• [Directions]: For this exercise, reproduce the entries below exactly, but only from the line containing "Over Anne Marie (182, 59)" through the line containing "Emailadres (163, 597)", both included.

** Source data follows **

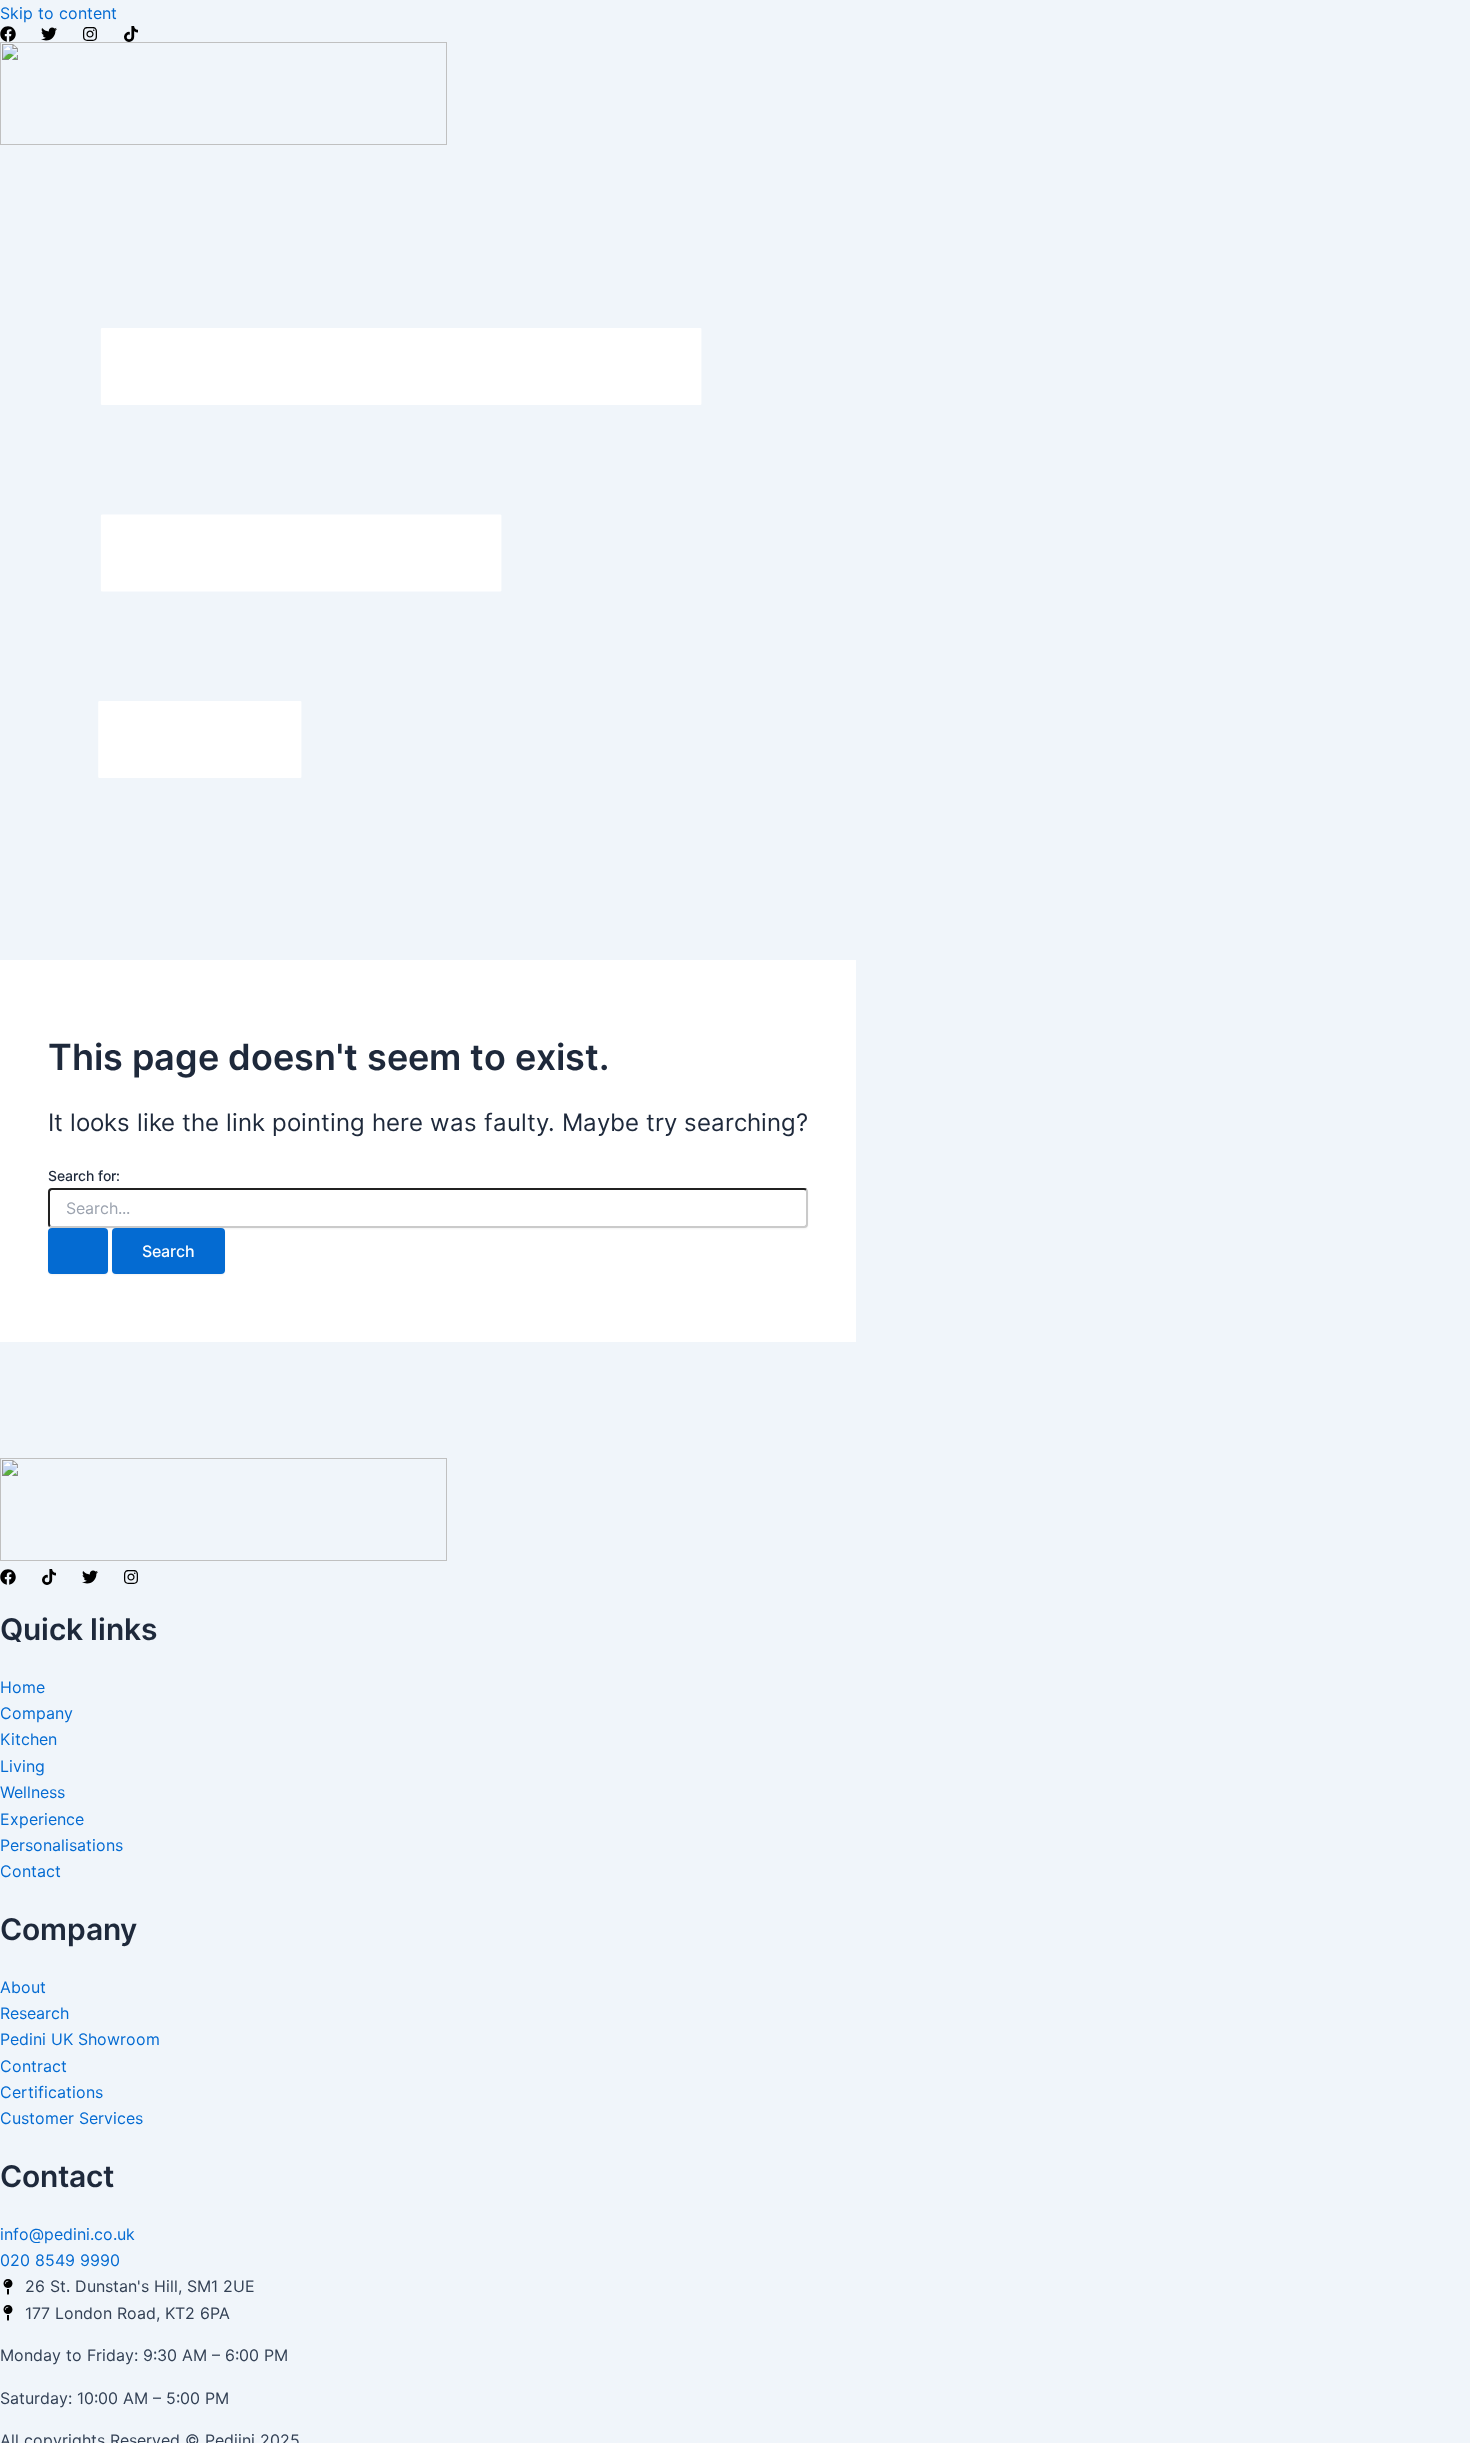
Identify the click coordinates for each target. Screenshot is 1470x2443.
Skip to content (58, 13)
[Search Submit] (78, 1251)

** End of Source data **
** Source data follows **

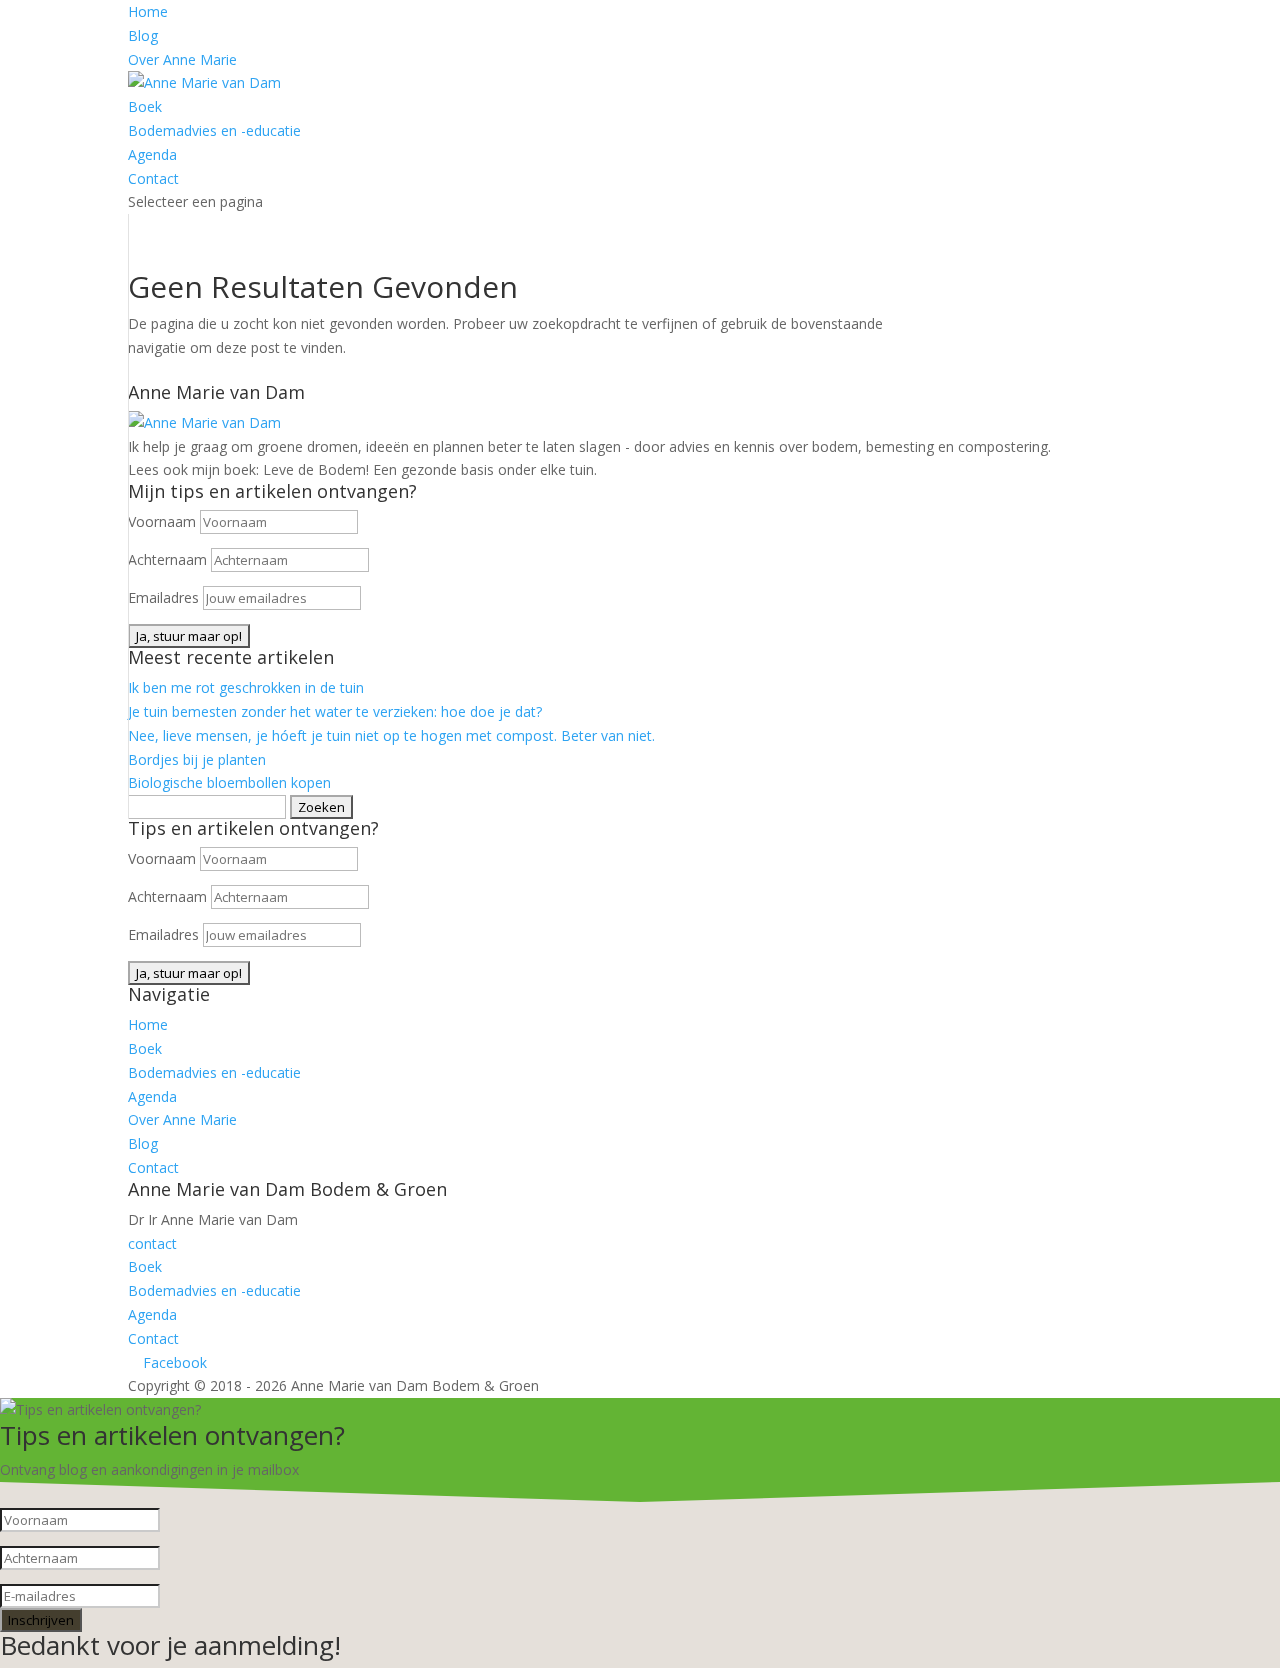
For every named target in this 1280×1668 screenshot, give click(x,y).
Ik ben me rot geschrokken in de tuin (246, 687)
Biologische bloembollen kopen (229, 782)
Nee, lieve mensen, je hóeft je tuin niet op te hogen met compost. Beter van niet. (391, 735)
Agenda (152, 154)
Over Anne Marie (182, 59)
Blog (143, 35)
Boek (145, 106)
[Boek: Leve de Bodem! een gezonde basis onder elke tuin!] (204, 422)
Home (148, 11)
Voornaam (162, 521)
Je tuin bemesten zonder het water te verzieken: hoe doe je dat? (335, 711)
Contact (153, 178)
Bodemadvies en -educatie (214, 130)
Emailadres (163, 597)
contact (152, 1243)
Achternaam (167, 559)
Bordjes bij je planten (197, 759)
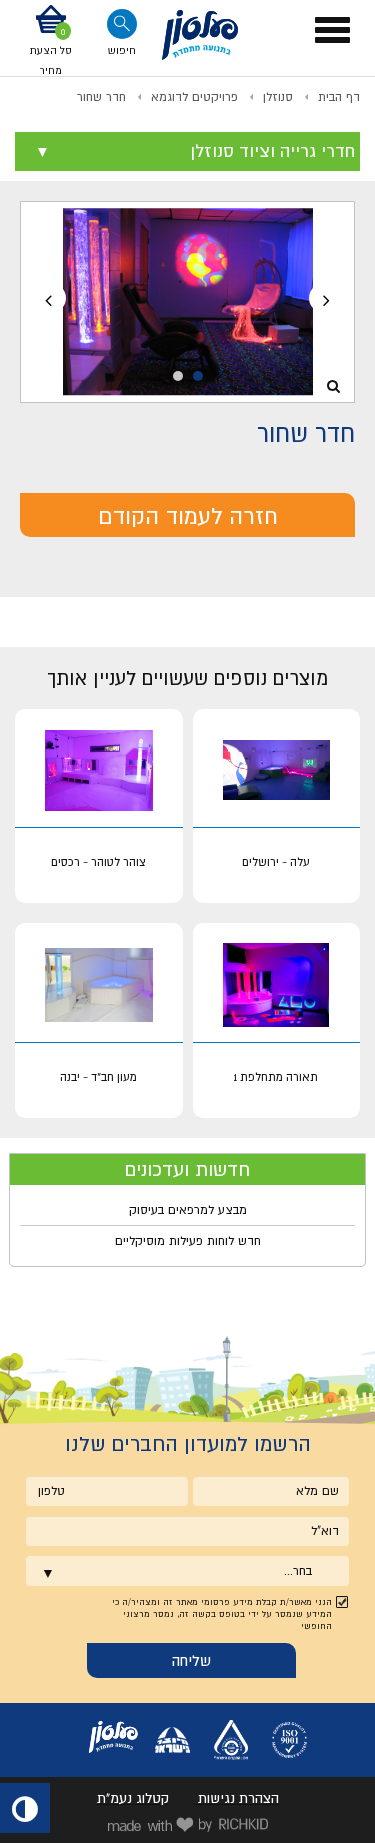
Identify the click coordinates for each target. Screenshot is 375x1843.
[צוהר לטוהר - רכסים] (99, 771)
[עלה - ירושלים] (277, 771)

** End of Source data **

• [Solution]:
Over Anne Marie (182, 59)
Blog (143, 35)
Boek (145, 106)
[Boek: Leve de Bodem! een gezonde basis onder elke tuin!] (204, 422)
Home (148, 11)
Voornaam (162, 521)
Je tuin bemesten zonder het water te verzieken: hoe doe je dat? (335, 711)
Contact (153, 178)
Bodemadvies en -educatie (214, 130)
Emailadres (163, 597)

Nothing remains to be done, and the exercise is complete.